By late afternoon we reached Boca Grande Key and the 6-mile-wide channel separating us from the Marquesas. We were only about 4 feet above the water; still we could see those islands and others in a kind of surrealistic mirage hovering just over the horizon, tethered like flattened barrage balloons by shimmering dark lines. Treetops, we suspected.

We anchored Nomad and Jim and Cathy's Drifter within wading distance of the beach. Mike set off to explore the island on foot. Cathy wisely enclosed the Drifter's cockpit with a sheet clothespinned to the Bimini. Because this trip was the Pullens honeymoon, Mike and I decided the enclosure was not entirely intended as a sunshade. That night we fried small grouper fillets and the mangrove snappers that Jim and I speared while snorkeling under Boca Grande's tangled roots.

Later that night, the tide swept out so swiftly that one glance at the water was enough to make Mike swear we were dragging anchor. But we had set the 6-pound lightweight anchor by hand in a good sand and grass bottom 15 feet down and with a 100-foot long rode. "Look at the silhouette of the island," I told Mike. But even then, when he could tell we were not dragging, it was difficult to dispel the illusion of our movement. Jim and Cathy chose to get out of the mill race by moving Drifter closer ashore, but voracious black gnats chased them back into deep water.

Shortly after sunrise, we ran across the choppy Boca Grande channel toward the Marquesas mirage. Named for the Spanish Marquis de Caldereita, who arrived there in 1623 with a salvage party searching for the treasure galleon Atocha that foundered offshore the year before, the 11 main mangrove islands of the group sprawl across a 3-mile-round area of shallow, emerald-hued water whose August water temperature averaged 90°.

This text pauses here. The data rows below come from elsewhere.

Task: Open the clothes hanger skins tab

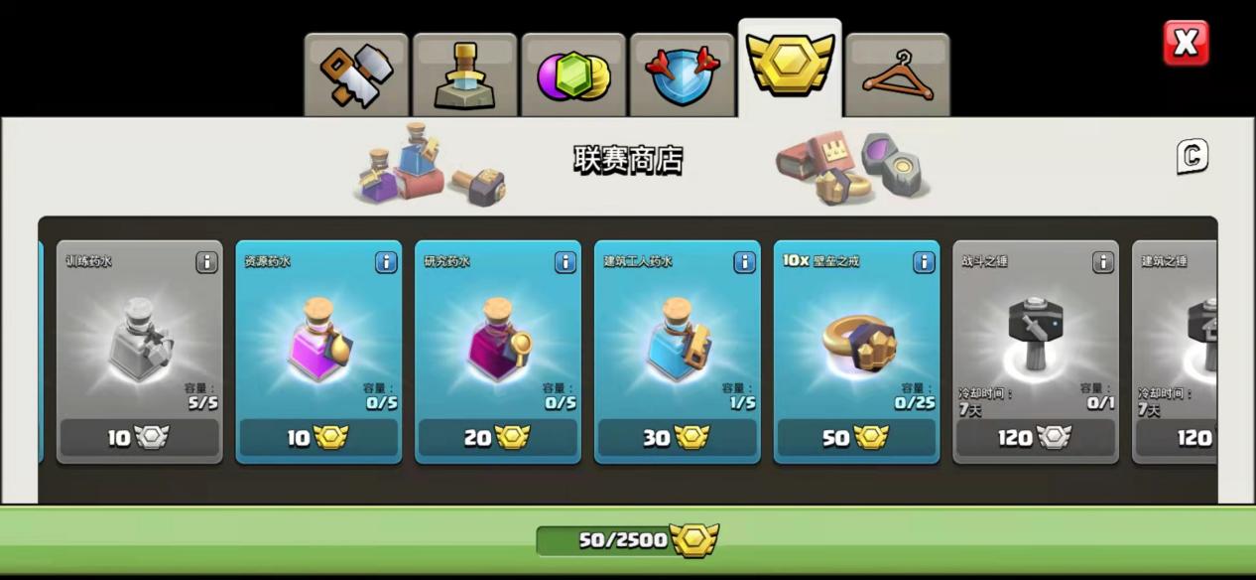Action: click(x=898, y=74)
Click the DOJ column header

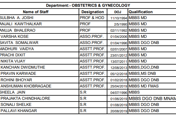[118, 12]
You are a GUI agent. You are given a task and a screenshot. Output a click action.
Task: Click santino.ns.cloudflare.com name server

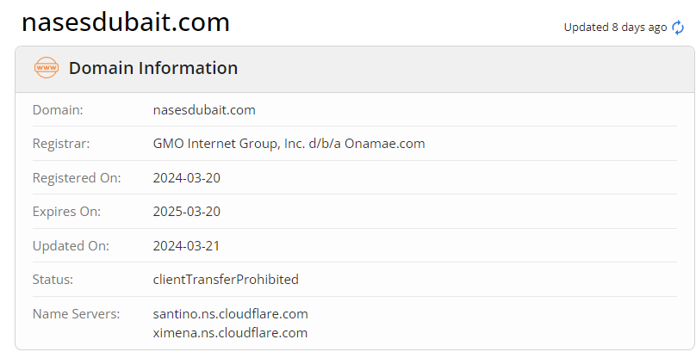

Running Wore a brisk breeze, Mike and I hated to break our gait as the islands loomed large and lush ahead of us. Aiming for the narrow dogleg channel into the shallow Mooney Harbor where depths averaged 3 feet, we decided to sail through the group. It was a lesson in water reading.

Inside, the water shaded from green to brown with the extreme shoals a kind of amber-gray. The trick was to stay in the deepest channel, snaking through the flats. An occasional grounding sent us over the side into knee-deep water over a crusty marl bottom. A hearty heave on the boat and we slurped through the crust into hip deep marl about as fragrant as a cesspool. Needless to say, we quickly learned to avoid grounding. Behind us, Jim and Cathy picked their devious way through the same odoriferous shoals.

After 3 miles of tricky maneuvering, we emerged on the northwest side of the Marquesas and sailed northward. Noon found us beaching the boats in the shallows of a tidal swash between islands. Lunch over, we went ashore to explore. Surprisingly, there was no sandy beach, only a hard, flaky marl. Thick, bushy growth dotted with occasional spider lilies flanked the forest of mangroves. One tall coconut palm leaned askew over the water as the sea slowly but surely worked to claim it. Seabirds abounded, mostly gulls, terns and anhingas. Although the islands are a wildlife refuge, they offered little refuge for the occasional pelicans we saw dangling lifelessly from tree limbs, their feet hopelessly entangled in monofilament fishing line.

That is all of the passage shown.